When internet boomed, companies like PayPal started to emerge and they provided another layer of a middle man; this time between the financial institution and the customer.

I believe there is no more room left in this game for another middle man regardless of the environment that the transaction is taking place. There is enough amount of parties benefiting from the transaction.

Essentially, what wallet providers are offering is to decide who will be in the wallet -and who won’t. They believe that this is something they can do by providing the wallet itself to customer.

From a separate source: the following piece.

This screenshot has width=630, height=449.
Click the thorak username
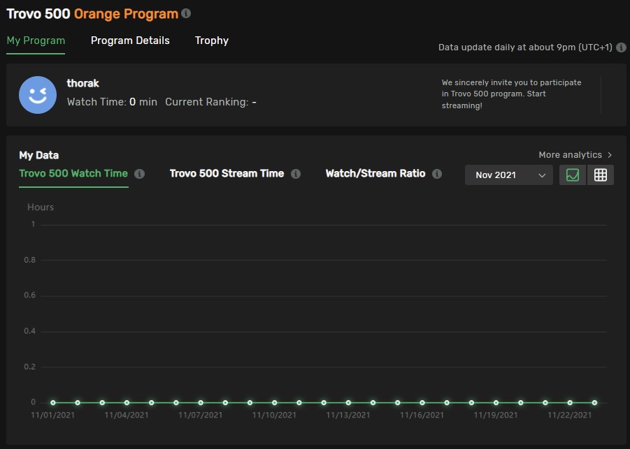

There are many types of wallets today; MNOs, MNO unions, payment system companies like Visa/MasterCard, internet companies, software companies, even merchant unions claim to provide digital wallets to customer.

Luckily, none of them has been successful to get the customer attention.

I have a few challenges against wallet providers:

  • In the real life, customer is free to choose a wallet of his/her taste.
  • Everyone has only one wallet.
  • Only the customer him/herself decides what card or cash or anything to put into the wallet. Not the company that he bought the wallet from. The war is still between cards and the cash.
  • At the time of the purchase, customer is free as a bird to choose the payment method, not the one forced by the company that he/she bought the wallet from.

Who would buy a wallet, which you can not put anything into it without the approval of some company? Who would carry more than one wallet?

These are all legitimate questions that any company with a wallet project must consider before making the announcement.

A digital/mobile wallet must be transparent against any customer decision, it should just position itself as a container of payment methods. No party should make money on just being the provider of a wallet. No company must put itself into a decision maker position on behalf of the customer to choose the payment method. It is a fact that it will fail.

The most successful wallet implementation so far is without a doubt; Paypal. It provides the customer the freedom to add/remove any payment card. It is convenient as a real wallet, customer just chooses the payment card. From merchant’s point of view, it is an aggregator of payment types with a single point of contact. The real life experience remains same, that’s why it has been successful -and still alive.

BKM Express, a recent wallet platform (that I have a post about) from Turkey is also quite similar to real life wallet experience.

I believe there will be very few wallets remaining in the near future and the survivors will be the ones that successfully simulate the real life wallet experience.